Praktikanten und Rudel

Aber das ist natürlich nicht alles.

Berichtenswert ist ansonsten auch noch unsere große Zufriedenheit mit unserer Arbeit und Einsatzstelle, denn im Moment gibt es kaum etwas, über das wir uns beschweren könnten – von selbst verursachten Luxusproblemen (die tiefgekühlte Pizza passt nicht in meinen Ofen) und der immer noch offenen Studien- bzw. Berufswahl. Wir bleiben auch ganz geschäftig indem wir zum Beispiel am Donnerstag die zweiten Klassen auf Wandertag begleitet haben. Mit dem Bus ging es raus in die Wildnis und dann wurde ein Spaziergang von etwa einem Kilometer eingelegt. Dass dies für Zweitklässler eine abstrakt weite Entfernung ist, dürfte jedem klar sein. Jeder der Begleitpersonen kriegte nun seinen persönlichen Sack Flöhe zugewiesen und so hatte ich für die nächsten fünf Stunden darauf zu achten, dass sich die zwölf Schüler der orangen Gruppe nicht an Disteln, Steinen, liegengelassenem Abfall, sich selbst und Ameisen oder anderen gefährlichen Tieren verletzten. Was sich leichter anhört als es ist:

„Hey, was ist da vorne los? Auseinander!“ – „Es ist ja nicht meine Schuld, dass ich ihn geschlagen habe!“

Wer so bestechend argumentiert hat natürlich auch kein Problem schnurstracks aufgrund meiner vorangegangenen Warnung in ein pieksiges Klettenfeld zu marschieren oder die Pinkelpause ausgerechnet an dem Busch einzulegen, unter dessen Blätterdach grade ein Mitschüler Zuflucht vorm Regen sucht. Hachja. Good Times.

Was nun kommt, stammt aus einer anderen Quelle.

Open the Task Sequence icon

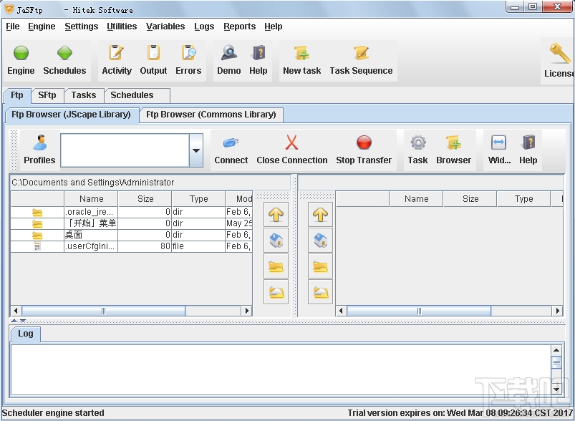click(x=361, y=54)
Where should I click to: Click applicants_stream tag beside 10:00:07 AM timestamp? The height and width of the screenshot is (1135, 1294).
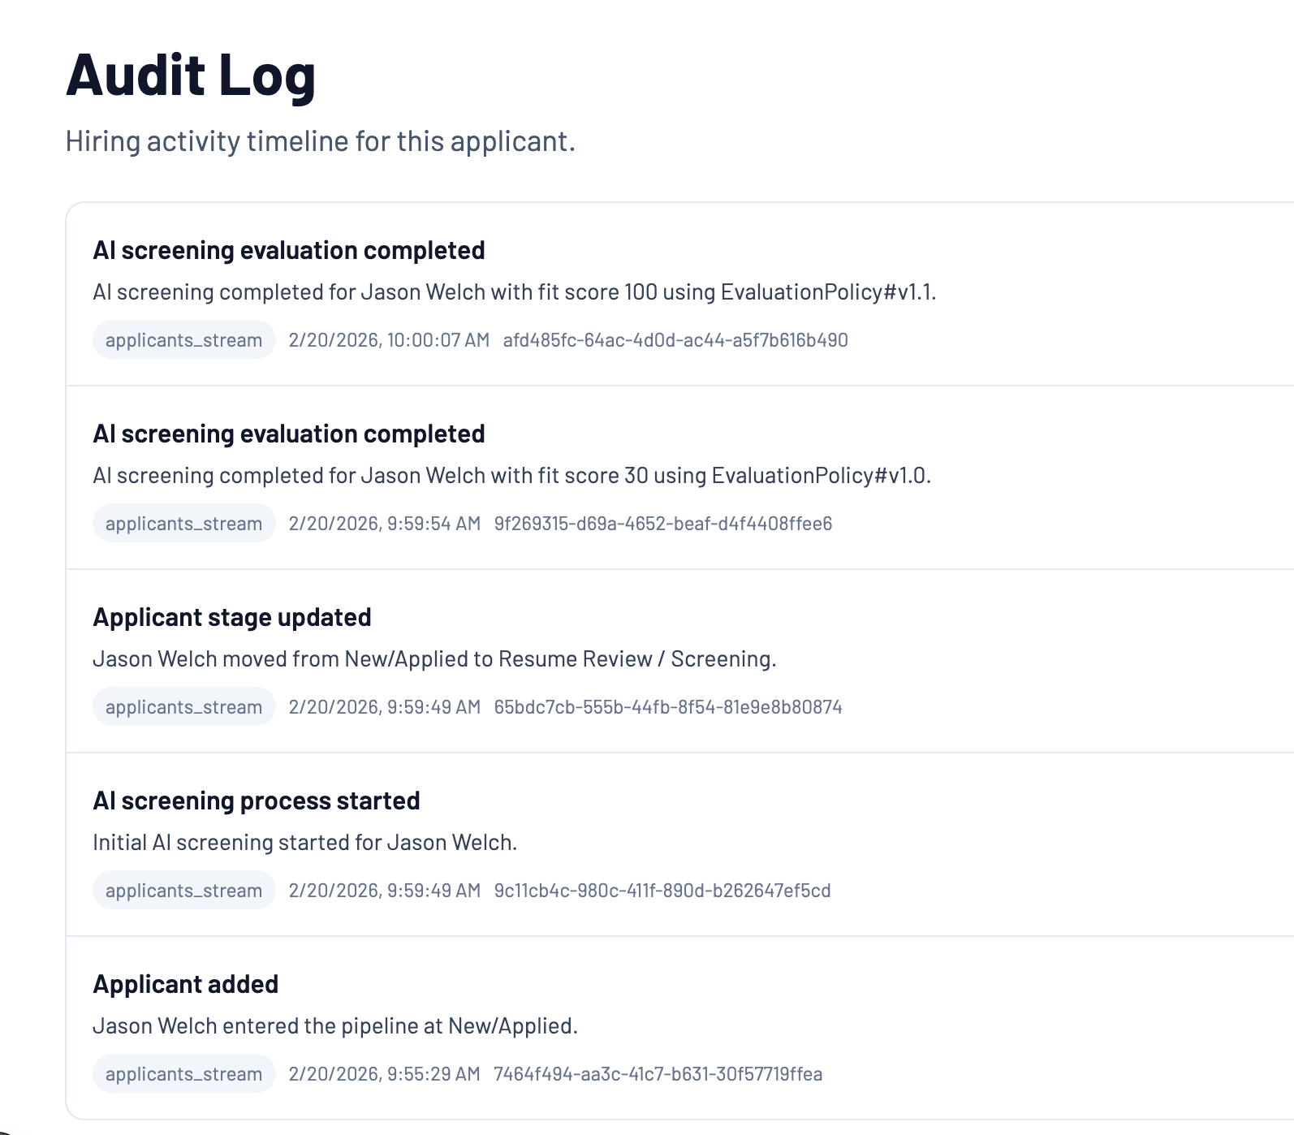click(184, 340)
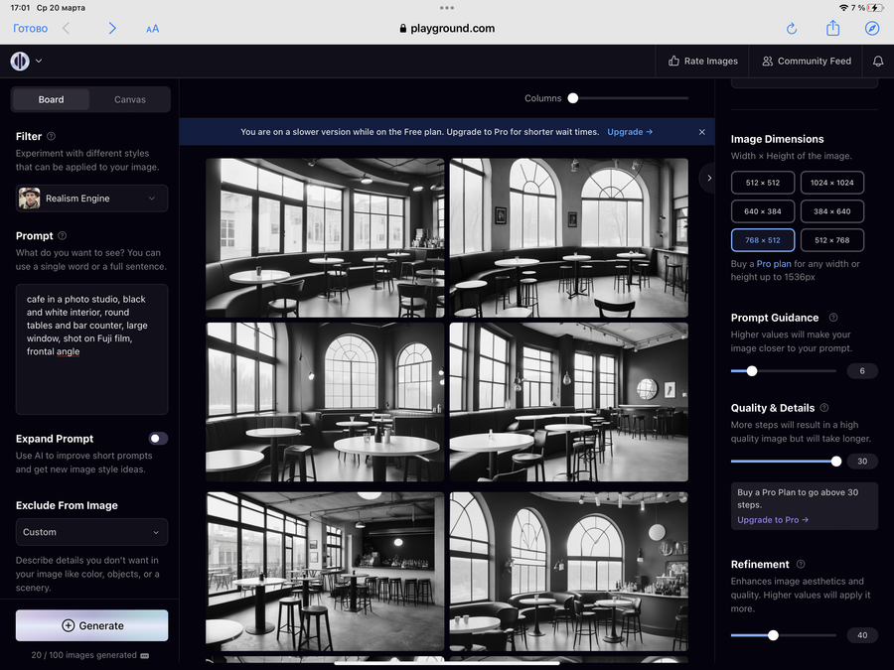
Task: Expand the Custom exclude dropdown
Action: coord(91,532)
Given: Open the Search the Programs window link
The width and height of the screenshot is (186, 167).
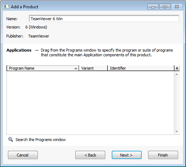Looking at the screenshot, I should click(x=41, y=140).
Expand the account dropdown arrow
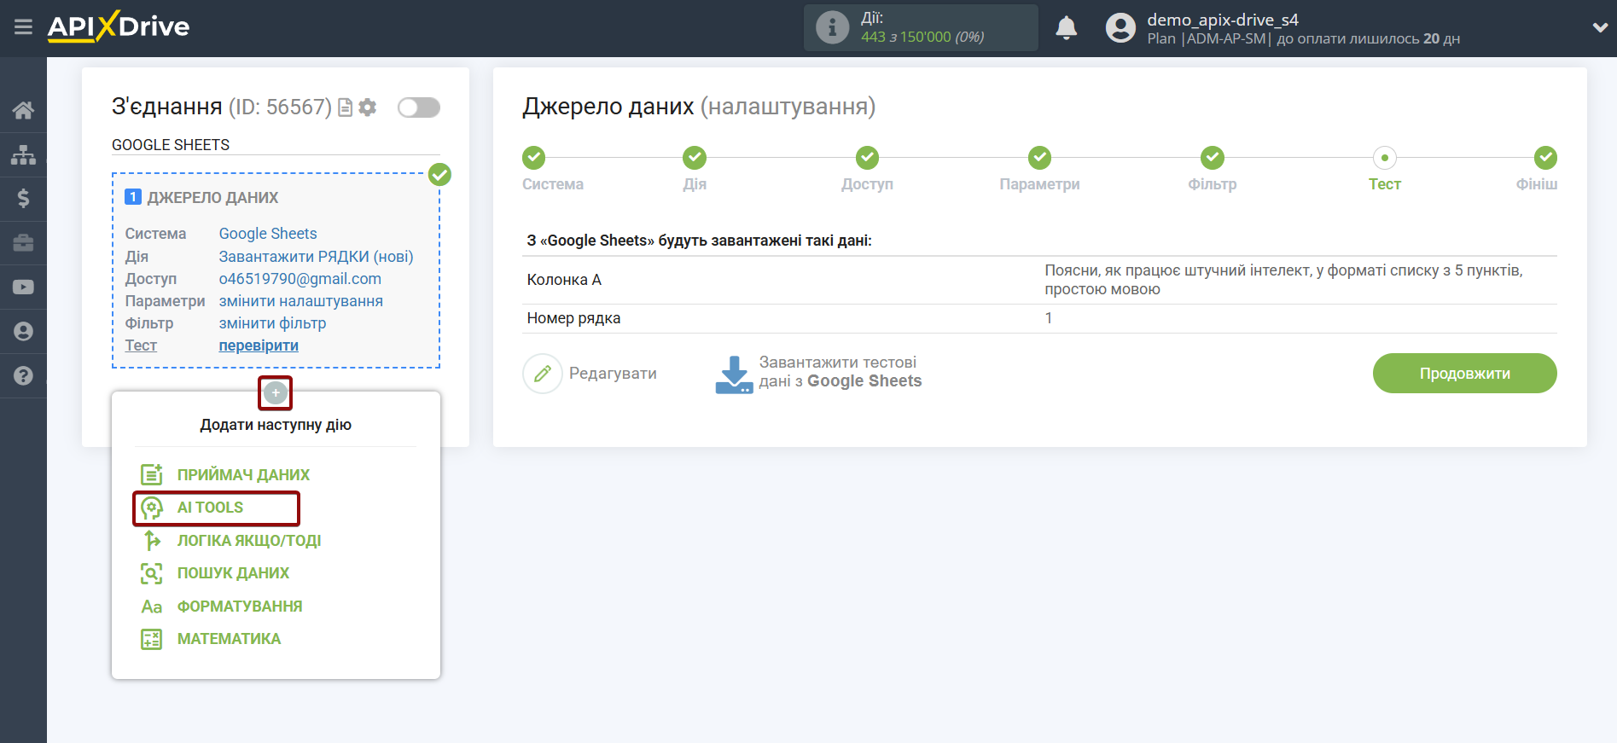Image resolution: width=1617 pixels, height=743 pixels. click(x=1599, y=28)
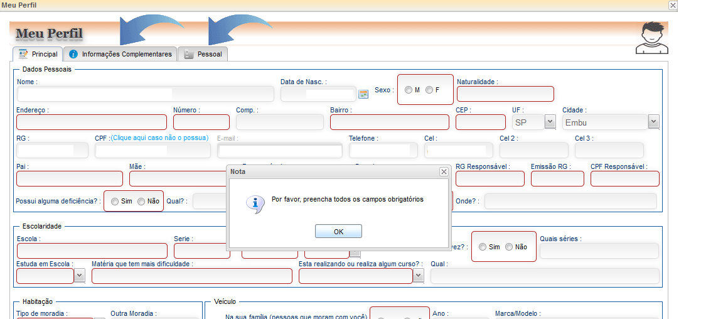Click the Principal tab icon
The width and height of the screenshot is (701, 319).
pos(23,54)
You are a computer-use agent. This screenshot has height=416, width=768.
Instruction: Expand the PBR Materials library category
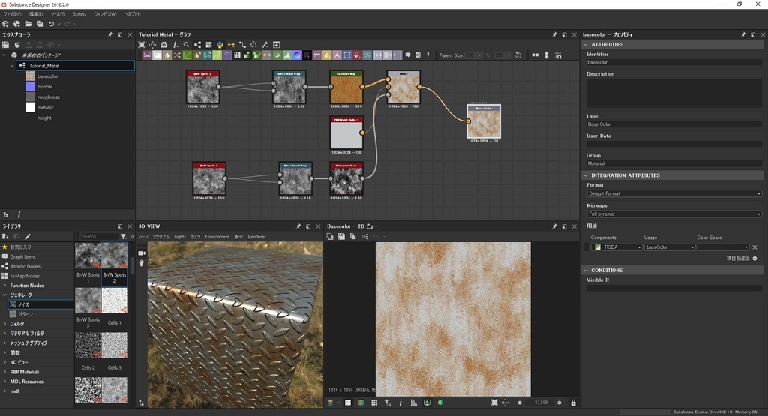tap(25, 372)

Was andere Neuigkeiten angeht kann ich vermelden, dass ich nun endlich von mir behaupten kann mal eine unserer Diskos hier aufgesucht zu haben. Eigentlich wollten wir nun mit unseren Praktikanten bechern gehen, die dann irgendwie Fußballkumpels wiedertrafen, die wiederum andere Jungs kannten und so landeten wir dann zuerst in insgesamt drei Bars mit anschließendem Besuch der Dusk, besagter Disko halt. Ich ziehe drei Lehren aus dieser Nacht:

  1. Wenn ich blond und weiblich wäre, würde ich mir entweder a) ein Dutzend wohlüberlegte Alibis zurechtlegen, mit der ich beim mit Sicherheit auftretenden Bedarf unerwünschte Casanovas abfertigen kann b) ein richtig dickes Fell zulegen um alles eiskalt abblitzen zu lassen (präferierte Methode der Latinas) c) mir die Haare färben.
  2. Die Musik in den Diskotheken ist so laut, damit die Leute alle schnell taub werden und dann, wenn sie die Musik nicht mehr hören, ihren Aufenthalt genießen können.
  3. Am Mittwoch gibts asado, also Gegrilltes! Marc und Niklas haben solange mit ihren persönlichen Fußballkünsten angegeben bis der Fehdehandschuh hingeworfen wurde: Gewinnen wir die Partie am Mittwoch, kriegen wir eine Kuh von ihnen gebraten, verlieren wir hingegen, kommen wir für die Kost auf. Da meine Stärken eher in nicht-fußballerischen Gegenden liegen, frage ich mich zum Einen wie in aller Welt ich da reingeraten bin und zum Anderen, wo ich eine Kuh herkriege. Wir werden sehen.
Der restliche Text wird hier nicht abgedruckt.